Они приезжают через минут десять. Быстро собирают анамнез, ставят Гере укол. Он недовольно морщится, но не просыпается. Только крепко цепляется за мою руку.
- Я всё привез, – слышу бас Карена. Через секунду он сам появляется в дверях.
Свекровь шикает, чтобы не шумел. Я не смотрю на него, но боковым зрением фиксирую всё, что происходит. Он заходит, замечает меня, проходит в комнату. Встает рядом. Нерешительно поднимает левую руку, опускает, потом снова поднимает и кладет мне на правое плечо. Думает, что при посторонних я буду смирно сидеть, привычно принимая правила его игры?
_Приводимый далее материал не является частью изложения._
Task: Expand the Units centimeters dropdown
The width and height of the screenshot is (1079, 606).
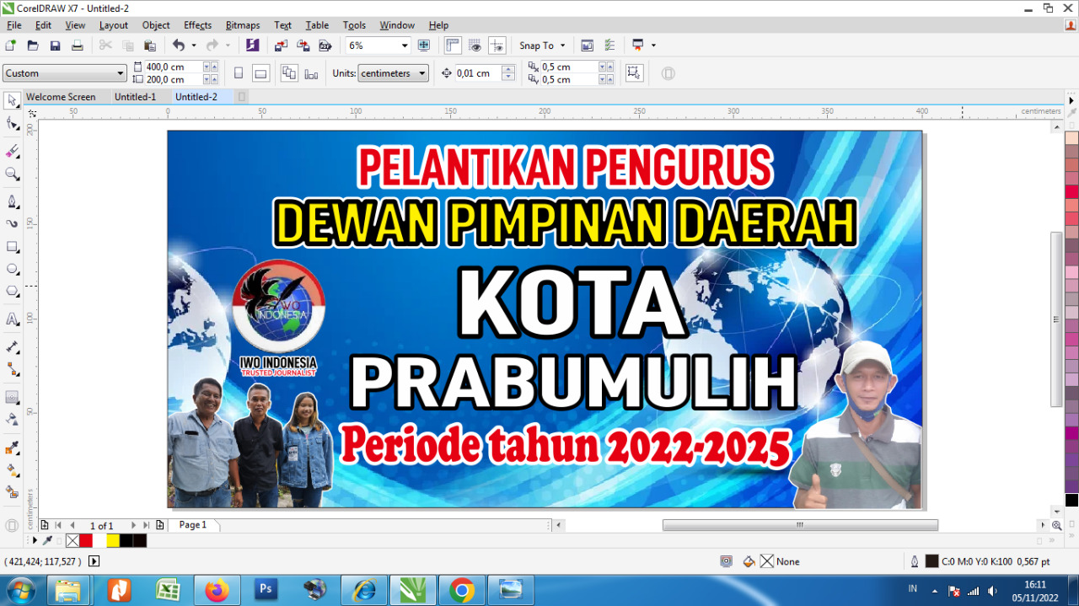Action: coord(421,73)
- Убери руку. – Даже не смотрю на него. Да, он отец моих детей и имеет право сейчас быть в этой комнате, но это не дает ему права трогать меня.
Мне неприятны любые касания. А его – тем более.
- Ксю... – начинает шелестеть свекровь, но столкнувшись с моим взглядом, отшатывается.
Не позволю больше никому мной манипулировать. Хватит. Я вижу, как ей больно оттого, что семья её сына разрушена. Она потеряла покой, и это считывается сразу по глубоким складкам на переносице, по темным кругам вокруг глаз, по отекшим векам, осунувшимся щекам... Но мне тоже было плохо. Я тоже умирала внутри, а с меня требовали смирения и принятия. Да, я не держу на нее больше обиды.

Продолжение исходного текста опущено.